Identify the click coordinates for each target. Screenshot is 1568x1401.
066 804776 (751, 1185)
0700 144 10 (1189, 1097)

________________________________________

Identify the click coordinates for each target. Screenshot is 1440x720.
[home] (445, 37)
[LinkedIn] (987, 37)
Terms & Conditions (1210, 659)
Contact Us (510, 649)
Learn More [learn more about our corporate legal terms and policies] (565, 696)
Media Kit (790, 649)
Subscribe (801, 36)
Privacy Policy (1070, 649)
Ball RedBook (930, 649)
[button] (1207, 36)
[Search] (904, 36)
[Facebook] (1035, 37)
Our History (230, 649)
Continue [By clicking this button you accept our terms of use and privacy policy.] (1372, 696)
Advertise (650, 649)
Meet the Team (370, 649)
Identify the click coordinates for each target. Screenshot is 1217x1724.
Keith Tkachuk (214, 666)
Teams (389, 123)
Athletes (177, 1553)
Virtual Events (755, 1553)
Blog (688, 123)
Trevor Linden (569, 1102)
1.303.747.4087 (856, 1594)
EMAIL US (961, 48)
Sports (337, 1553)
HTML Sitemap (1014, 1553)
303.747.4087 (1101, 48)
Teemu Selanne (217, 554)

________________________________________

▶ _Exercise objective_
Update the records from the line with "EMAIL US (961, 48)" up to and including the line with "Teemu Selanne (217, 554)" by changing "HTML Sitemap" to "Site Map", leaving everything else unchanged, and return only those lines.

▶ _Reply_
EMAIL US (961, 48)
Sports (337, 1553)
Site Map (1014, 1553)
303.747.4087 (1101, 48)
Teemu Selanne (217, 554)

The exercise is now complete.